Explanation: The surgical management of primary cutaneous melanoma is based on the **Breslow Thickness** (depth of invasion), which is the most important prognostic factor and the primary determinant of wide local excision (WLE) margins. ### **Explanation of the Correct Answer** For a melanoma with a depth of **1.01 to 2.0 mm (Intermediate thickness)**, the current international guidelines (NCCN and WHO) recommend a surgical margin of **1–2 cm**. This margin is designed to minimize local recurrence while avoiding unnecessary morbidity associated with larger grafts or flaps. ### **Analysis of Incorrect Options** * **Option A (0.5-1 cm):** This is insufficient for invasive melanoma.
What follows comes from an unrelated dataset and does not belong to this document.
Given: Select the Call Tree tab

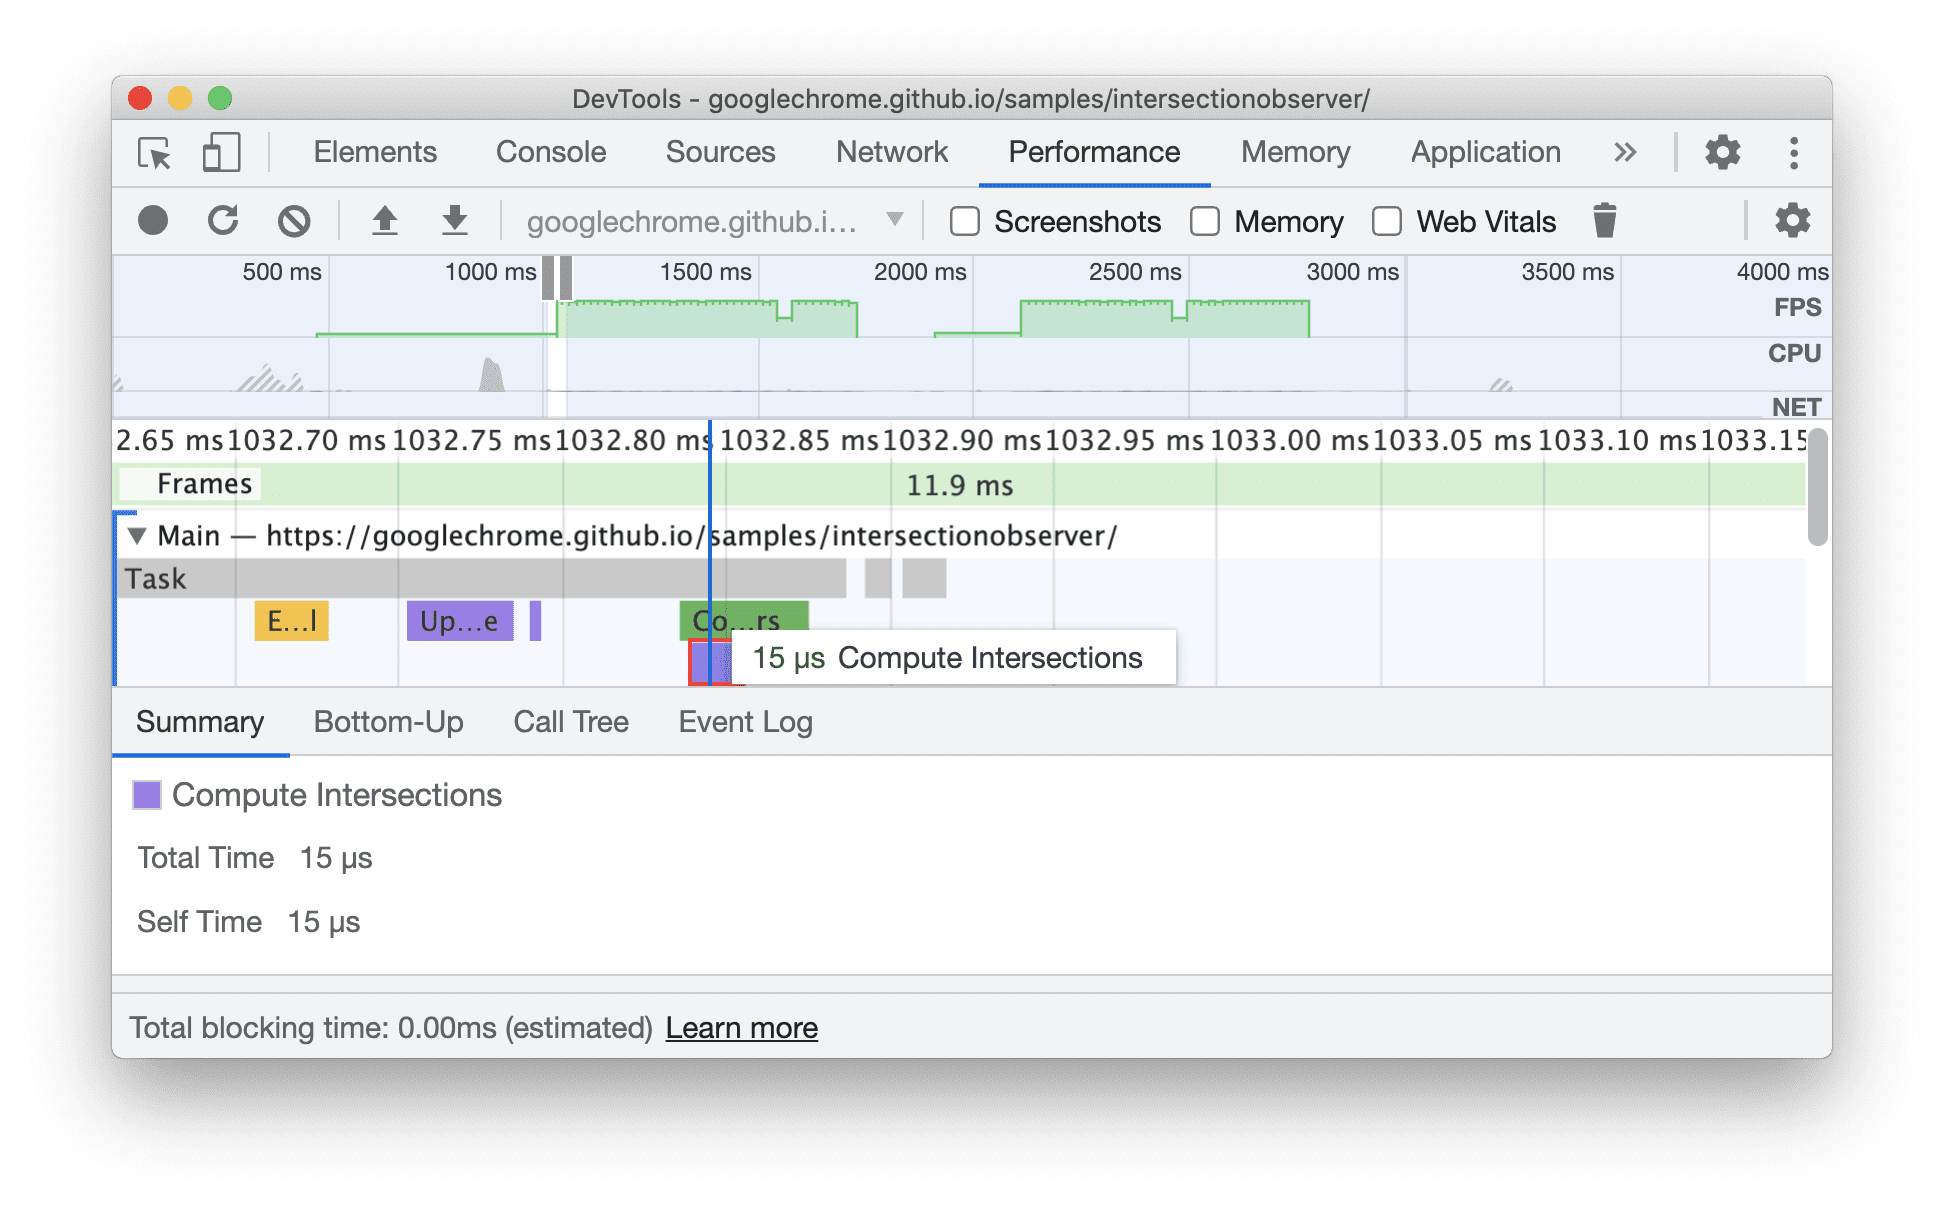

A 0.5 cm margin is only considered for *Melanoma in situ* (though 0.5–1 cm is the standard for *in situ*). * **Option B (1 cm):** This is the standard margin for **thin melanomas (≤ 1 mm)**. While 1 cm is the lower limit for 1-2 mm lesions, the standard range is 1-2 cm. * **Option D (> 2 cm):** Margins of 2 cm are reserved for **thick melanomas (> 2 mm)**. Historically, 3-5 cm margins were used, but trials (like the Intergroup Melanoma Trial) showed no survival benefit of 4 cm over 2 cm margins. ### **High-Yield NEET-PG Clinical Pearls** | Breslow Thickness | Recommended Margin | | :--- | :--- | | **In situ** | 0.5 – 1.0 cm | | **≤ 1.0 mm** | 1 cm | | **1.01 – 2.0 mm** | 1 – 2 cm | | **> 2.0 mm** | 2 cm | * **Sentinel Lymph Node Biopsy (SLNB):** Generally indicated for lesions **≥ 0.8 mm** thickness or < 0.8 mm with ulceration. * **Excision Depth:** The excision should extend down to, but not include, the deep fascia. * **Biopsy Gold Standard:** Excisional biopsy with a narrow margin (1-3 mm) is preferred over incisional biopsy for initial diagnosis.